Методы количественной гистологии (морфометрия)

В современной гистологии значительный дополнительный объем ин­формации о гистологическом объекте можно получить при помощи коли­чественных методов. Наиболее простым количественным гистологическим исследованием является подсчет гистологических структур в поле зрения микроскопа или на единицу площади среза. К морфометрическим методам относится также определение размеров гистологических объектов с помо­щью окуляр-микрометра — специальной микролинейки, вставленной в окуляр микроскопа. С морфометрической целью используются и морфо-метрические сетки. На этих сетках имеются точки (узлы). Так, например, наиболее часто используемая морфометрическая сетка Г.Г. Антандилова представляет собой прямоугольник, разделенный на два квадрата. Один из квадратов разделен на 4 более мелких квадрата.
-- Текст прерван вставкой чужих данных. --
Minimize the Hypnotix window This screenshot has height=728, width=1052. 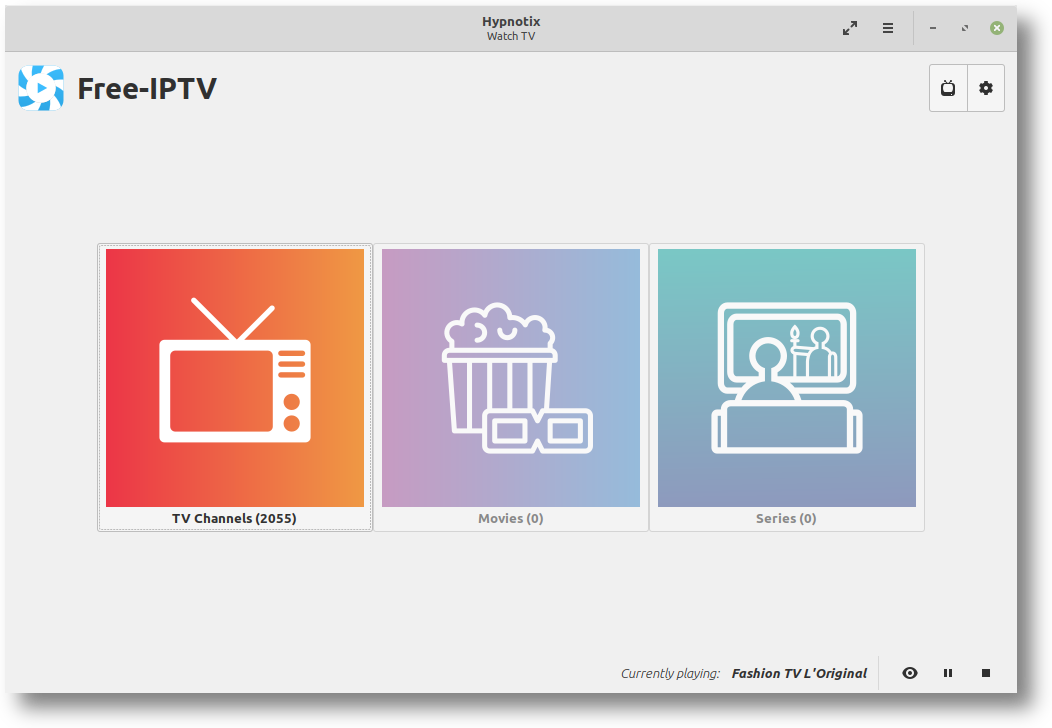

В каждом из этих малых квадратов имеется по 25 точек (всего 100 точек). Неразделенный большой квадрат содержит 25 точек. При помощи морфометрической сетки можно определить объемные доли различных структур в гистологическом объекте. Для этого случайным образом накладывают сетку определенное число раз на срез ткани или органа в гистопрепарате и подсчитывают количество точек, выпадающих на различные структуры. Предположим, в препарате соедини­тельной ткани 10 точек выпало на клетки, а на межклеточное вещество при­шлось 90 точек. Следовательно, объемная доля межклеточного вещества 90%, а клеток — 10%. Все эти виды морфометрии называются ручной морфометрией.

В настоящее время существуют достаточно сложные приборы, которые позволяют автоматически производит!) количественные гистологические и гистохимические исследования. Это так называемые автоматизированные системы анализа изображений (АСАИз). В их состав входят: сканирующий световой или электронный микроскоп; видеокамера, которая осуществляет просмотр объекта по двум координатам, а затем следует преобразование его в цифровую форму; ЭВМ, которая обрабатывает полученную цифро­вую информацию и представляет данные о характеристиках исследуемого объекта. С помощью светового дисплея исследователь имеет возможность выделить только интересующие его структуры и получить о них цифро­вую информацию в виде гистограмм и т.д.

ЦИТОСПЕКТРОФОТОМЕТРИЯ

Это метод изучения химического состава клетки. Он основан на изби­рательном поглощении теми или иными веществами лучей с определен­ной длиной волны. По интенсивности поглощения (она зависит от кон­центрации вещества в клетке) определяют содержание этого вещества.

ЦИТОСПЕКТРОФЛУОРИМЕТРИЯ - это метод количественного изучения веществ в клетке по спектрам их флуоресценции.

ГИСТОЛОГИЧЕСКАЯ ТЕХНИКА

Гистологическая техника — это техника приготовления гистологического препарата. Гистологическим препаратом может быть срез органа, ткани, мазок, отпечаток, пленочный препарат, культура тканей. Во всех случаях гистологический препарат должен отвечать таким требованиям:

1. Быть прозрачным, т.е. пропускать поток света. Для этого изготав­ливают достаточно тонкие срезы органов, тканей, клеток.

2. Быть контрастным, что достигается окрашиванием препарата.

3. Быть постоянным, т.е. сохраняться длительное время и служить в ка­честве своеобразного документа.

Все эти требования к гистологическому препарату и выполняются в ходе гистологической техники.

Гистологическая техника включает в себя несколько этапов: 1. Взятие материала:

— во время операции;

— от трупов;

— от экспериментальных животных;

— путем пункционной биопсии;

— взятие крови, красного костного мозга путем пункции;

— приготовление отпечатков (с полости рта, влагалища и др.). 2. Фиксация материала.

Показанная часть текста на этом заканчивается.